Can you pick up the account of the 1953-54 Soviet hockey championship below and keep it going from its last sentence?

● **DOCUMENT SEGMENT**

_____

Whatever the case, CDSA did sort out their early difficulties, and ran the table for the rest of season. Along the way, they took revenge on Dynamo, 6-3, and on Dom Ofitserov Leningrad by an identical score (they also avenged the tie with Zenit, winning the second match between the two teams 5-0). The Red Army men scored 140 goals in the season’s 16 games, while conceding only 26. It was a thunderous performance overall, but it wasn’t enough to overcome the bad start. Chernyshev’s Dynamo squad rolled through the season, winning 15 times while losing only that second game against CDSA, and their goals-for-and-against was not bad either: 118-36. For the first time since 1947, the Soviet Championship trophy took up residence on the blue and white side of Moscow. It must have been a bitter disappointment for Tarasov, whose presumptive favourites had to make to do with second place in the Championship, while Zenit came third to complete the podium picture.
In fourth place, a nice finish for a team of their stature, was Dom Ofitserov Leningrad, the Red Army Officers’ Club squad from that city (as mentioned, Dom Ofitserov served mainly as a reserve or farm team for CDSA). In fact, they finished only two points behind Zenit, narrowly missing out on being the first non-Moscow team in the top three. In addition to their famous victory over their “parent” team, Dom Ofitserov could also boast the Championship’s top scorer in 1953-54. Belyai Bekyashev, who had been runner-up to Viktor Shuvalov in the scoring race the previous season, tallied 34 times, although it should be noted that 17 of those goals came in his team’s two games against lowly Dynamo Sverdlovsk. Bekyashev is a bit of a forgotten man in Soviet hockey. He did play a couple of seasons for the big Red Army team in Moscow, winning a championship in 1950, but spent most of his career in Leningrad. He scored 190 goals for Dom Ofitserov in his career, which remains a club record (the team these days lives on in the KHL, as defending Gagarin Cup champion SKA St. Petersburg).

_____

● **Data drawn from a collection**
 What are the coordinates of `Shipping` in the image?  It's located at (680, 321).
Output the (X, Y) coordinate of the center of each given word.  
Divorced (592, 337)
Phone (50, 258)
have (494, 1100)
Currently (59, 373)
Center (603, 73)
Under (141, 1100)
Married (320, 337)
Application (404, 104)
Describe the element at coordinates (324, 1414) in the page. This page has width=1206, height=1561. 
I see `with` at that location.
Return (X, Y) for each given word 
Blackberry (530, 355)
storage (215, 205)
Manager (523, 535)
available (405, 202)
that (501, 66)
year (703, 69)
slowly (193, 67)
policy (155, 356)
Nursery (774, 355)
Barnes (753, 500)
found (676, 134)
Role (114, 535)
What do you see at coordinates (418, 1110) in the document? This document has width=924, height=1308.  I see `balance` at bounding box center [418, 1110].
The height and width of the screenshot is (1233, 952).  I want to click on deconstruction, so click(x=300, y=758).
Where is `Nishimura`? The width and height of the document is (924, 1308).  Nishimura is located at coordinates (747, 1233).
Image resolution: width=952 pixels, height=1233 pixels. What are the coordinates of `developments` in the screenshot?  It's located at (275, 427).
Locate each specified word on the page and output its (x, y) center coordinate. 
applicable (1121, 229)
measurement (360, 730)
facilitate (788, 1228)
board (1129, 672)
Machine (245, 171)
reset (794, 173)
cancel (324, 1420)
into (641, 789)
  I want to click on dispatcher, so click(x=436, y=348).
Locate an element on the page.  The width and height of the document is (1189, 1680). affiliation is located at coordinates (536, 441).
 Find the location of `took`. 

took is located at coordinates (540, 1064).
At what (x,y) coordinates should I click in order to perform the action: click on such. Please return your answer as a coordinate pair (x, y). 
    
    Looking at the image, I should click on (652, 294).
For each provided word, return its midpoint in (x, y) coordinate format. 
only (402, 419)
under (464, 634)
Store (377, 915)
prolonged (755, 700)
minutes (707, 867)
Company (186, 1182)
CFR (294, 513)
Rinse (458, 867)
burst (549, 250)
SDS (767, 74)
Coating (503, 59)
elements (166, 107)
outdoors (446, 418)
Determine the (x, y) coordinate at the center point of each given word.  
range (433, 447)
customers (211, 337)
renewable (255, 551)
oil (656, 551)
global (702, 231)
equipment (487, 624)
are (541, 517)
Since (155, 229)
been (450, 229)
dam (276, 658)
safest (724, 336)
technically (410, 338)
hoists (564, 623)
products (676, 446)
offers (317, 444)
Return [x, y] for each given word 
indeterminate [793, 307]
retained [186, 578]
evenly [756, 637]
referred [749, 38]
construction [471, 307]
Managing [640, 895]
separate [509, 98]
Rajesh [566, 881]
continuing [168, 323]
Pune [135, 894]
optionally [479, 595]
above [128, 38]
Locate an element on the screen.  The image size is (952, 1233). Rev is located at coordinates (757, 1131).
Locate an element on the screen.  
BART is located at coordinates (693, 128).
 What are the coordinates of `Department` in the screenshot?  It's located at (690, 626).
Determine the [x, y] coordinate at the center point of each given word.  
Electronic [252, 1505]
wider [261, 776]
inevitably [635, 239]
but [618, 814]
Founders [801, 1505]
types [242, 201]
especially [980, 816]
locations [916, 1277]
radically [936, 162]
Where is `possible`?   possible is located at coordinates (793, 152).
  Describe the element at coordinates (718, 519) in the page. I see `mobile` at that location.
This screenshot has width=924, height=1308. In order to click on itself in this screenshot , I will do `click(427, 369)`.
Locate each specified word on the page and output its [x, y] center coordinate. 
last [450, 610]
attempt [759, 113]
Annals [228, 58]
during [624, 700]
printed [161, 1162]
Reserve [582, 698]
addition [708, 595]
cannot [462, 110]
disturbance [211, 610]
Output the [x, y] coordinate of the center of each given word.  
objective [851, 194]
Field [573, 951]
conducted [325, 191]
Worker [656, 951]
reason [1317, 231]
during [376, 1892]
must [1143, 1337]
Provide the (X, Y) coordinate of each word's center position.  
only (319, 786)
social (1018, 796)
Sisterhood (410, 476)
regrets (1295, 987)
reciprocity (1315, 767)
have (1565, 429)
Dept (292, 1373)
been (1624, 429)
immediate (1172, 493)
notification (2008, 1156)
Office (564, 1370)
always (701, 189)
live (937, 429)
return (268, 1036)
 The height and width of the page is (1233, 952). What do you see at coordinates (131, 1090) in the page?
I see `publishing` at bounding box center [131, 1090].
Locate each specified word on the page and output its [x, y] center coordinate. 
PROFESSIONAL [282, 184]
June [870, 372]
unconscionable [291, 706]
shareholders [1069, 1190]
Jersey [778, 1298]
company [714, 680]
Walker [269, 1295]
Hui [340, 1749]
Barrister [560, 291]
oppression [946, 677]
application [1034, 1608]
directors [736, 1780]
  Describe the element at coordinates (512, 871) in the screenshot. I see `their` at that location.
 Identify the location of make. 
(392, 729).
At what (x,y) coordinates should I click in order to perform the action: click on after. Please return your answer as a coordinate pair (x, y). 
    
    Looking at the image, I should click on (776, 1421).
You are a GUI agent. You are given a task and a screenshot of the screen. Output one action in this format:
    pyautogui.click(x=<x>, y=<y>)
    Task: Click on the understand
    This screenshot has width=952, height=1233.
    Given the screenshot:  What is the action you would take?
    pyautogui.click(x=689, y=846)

_____

● **ANSWER TO THIS TASK**
At the bottom end of the table, the afore-mentioned and hapless Dynamo Sverdlovsk managed only a single win (for the record, it was a 4-3 triumph over Klub Karl Marx Elektrostal), and were relegated to the second tier of Soviet hockey. They would be replaced the following season by two teams: Dynamo Novosibirsk and Torpedo Gorky.
CDSA Moscow could claim one final consolation, as they managed to win the fourth edition of the Soviet Cup tournament, defeating Zenit 3-2 in the final. Interestingly, and this is perhaps evidence of some of the early tactical innovations of Anatoly Tarasov, all three CDSA goals were scored by defensemen; Tregubov, Sologubov, and Dmitry Ukolov were the marksmen.
And that was about it for the 1953-54 Soviet Championship season. However, as remarkable as Dynamo Moscow’s upset title triumph was, it was only the second-most important thing to happen in Soviet hockey that year. In late February, the Soviet national team, including a now-healthy Vsevolod Bobrov, trooped off to Stockholm to make its twice-delayed debut at the IIHF World Championship. Dynamo’s national title earned Chernyshev, rather than the expected Tarasov, the coaching position for the tournament, and he took full advantage. On March 7th, 1954, the USSR defeated Canada 7-2 in the first international hockey meeting between the two countries, a spectacular victory that gave the Soviets the gold medal at their first try. The 1954 IIHF World Championship deserves its own full post here, and by-and-by it will have one!